When I consider what direction to take HIE, I do what any entrepreneur would do… I look at the market, market trends, what is deemed valuable and worthless, what is used and what is not used. I then extrapolate from that and determine how to move HIE in a direction that makes sense given not only current habits and patterns of technology use, but also what does history tell us about the path forward. I then try and pick a point on that path forward and plant a flag, an objective to reach. In small, bite sized chunks, I then move up the path, a path that never stops, but always delivers a scenic, valuable view. For those of you reading this and thinking of the now famous (or infamous depending on your perspective) phrase, “bridge to nowhere”, the path I write of is not a path to nowhere; it is a path to the future. A path to better health information delivery and by extension improved patient care.
In technology years, I need only go back a short while to evaluate innovations and glean direction. As with any entrepreneurial endeavor, evolving HIE has risks. But, risks can be mitigated. So, let’s take a look at two unrivaled market leaders for some insight. Over the past decade, give or take a few years, we’ve witnessed a clear path from silo-based systems to sophisticated search (i.e., pull) tools ala first generation Google to individual profile-based information delivery (i.e., push) ala Google Ads, new Google search algorithms and, of course, Facebook.
Google essentially started as a logical simplification of an increasingly difficult task – find information stored in a very diverse and geographically and technologically disparate, increasingly large network known as cyber-space. Google developed innovative ways to aggregate content from any public website, regardless of format, organization, or corporate entity (sound familiar?). Google’s brilliance was in their simplicity; users could visit their single text box web site and ask simple questions of the entire Internet and get consolidated, meaningful responses in the form of usable, readily accessible information. This should sound familiar, because in healthcare we have the same issue, diverse, geographically and technologically disparate systems, which all house critical information that when consolidated create a sum that is far greater than the parts.

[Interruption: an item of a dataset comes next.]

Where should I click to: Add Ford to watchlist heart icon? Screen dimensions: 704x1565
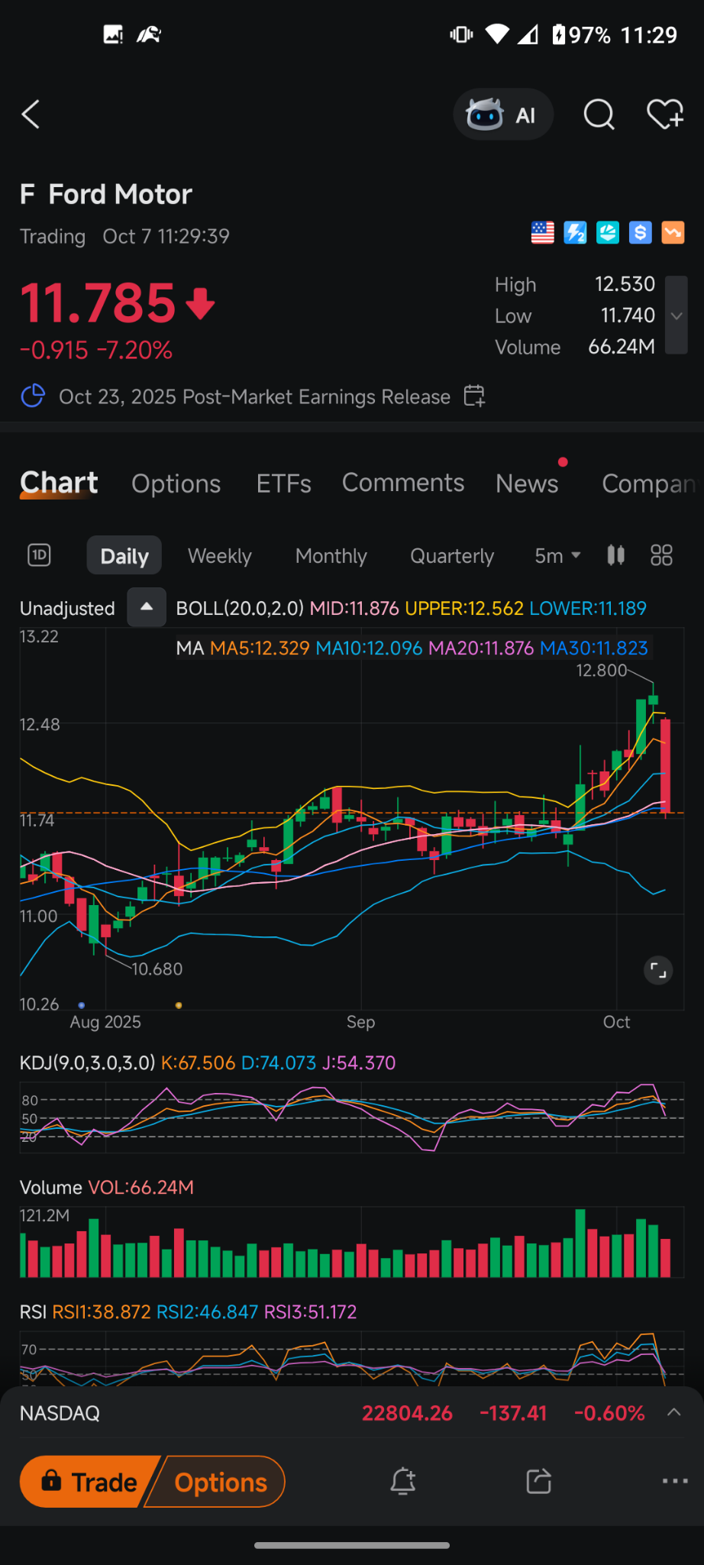pyautogui.click(x=664, y=115)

Health Information Exchange has successfully begun to address this problem – the consolidation of and access to health information generated and natively stored in multiple facilities, disparate health IT systems, and various corporate entities. That’s HIE Act I –query methods (i.e. pull metaphor) for information exchange.
HIE Act II gets very exciting and follows more closely to the Facebook paradigm, thus setting healthcare exchanges up for true collaborative computing in the social networking sense – a highly specialized social network. By collecting end-user profile information, cloud-based applications intelligently deliver (i.e., push) mass-customized information to subscribers, which in the case of Facebook is a staggering 500 million plus unique users.
How does this manifest in health information exchange? Well, I’ve spent a good deal of time pondering this question. And, the answer is that it manifests in many very useful ways. Originally as a means to avoid information overload for physicians, HIE vendors, such as MobileMD, innovated and invented new ways to provide PHI consumers (i.e., providers, patients, and payors) the ability to create mass-customized subscription profiles to control the flow of information. This added the intelligent push metaphor to providers, in particular. The result is better information automatically delivered where it is needed and when it is needed.
So, as I consider an “intelligent push encore” for HIE, I have come to the realization that the profile-based push metaphor not only benefits physicians and payors through intelligent filtering, rapid delivery of pertinent information, and the elimination of unnecessary, and redundant PHI, the profile-enhanced push metaphor stands at the precipice of effectively and usefully bringing HIE to the patient population – a truly staggering opportunity, a tipping point.
This makes sense for a few reasons:
- Patients represent a logical extension of the HIE “network”, thus further contributing to the “Metcalfe Law” effect – the value of the network is proportionate to the square of the number of participants on the network.
- The patient market as beneficiary and consumer is massive.
- HIE’s networking roots, real time aggregation of meaningful clinical data, collaborative computing capability, coupled with a profile-based architecture contribute seamlessly to a health community social network.
- Extending on the profile-based architecture and availability of real clinical data – who better than a well-architected and deployed HIE is better positioned to intelligently push not only clinical results but also useful, mass-customized content to patients such as articles and medically vetted suggestions pertaining to issues of particular importance to the patient given the patient’s condition? The alerts, content, and suggestions are enriched by information that arrives from and is delivered across the care continuum via the HIE. The inherent shortcomings of partial information originating in technology silos is eliminated.
Centralized HIEs, in particular, sit on a mountain of valuable clinical, quality, and administrative data and are thus well-suited to deliver that data along with other relevant content based on profile.
As Einstein once said, “The secret to creativity is knowing how to hide your sources.” In other words, it doesn’t matter how HIE gets to the right place, it simply matters that it does get to the right place. The larger “digital information sharing” market, as represented by the likes of Google and Facebook, has pointed to a path and effectively said, “go that way”.
As you read this entry, it’s important to remember, “Rome wasn’t built in a day.”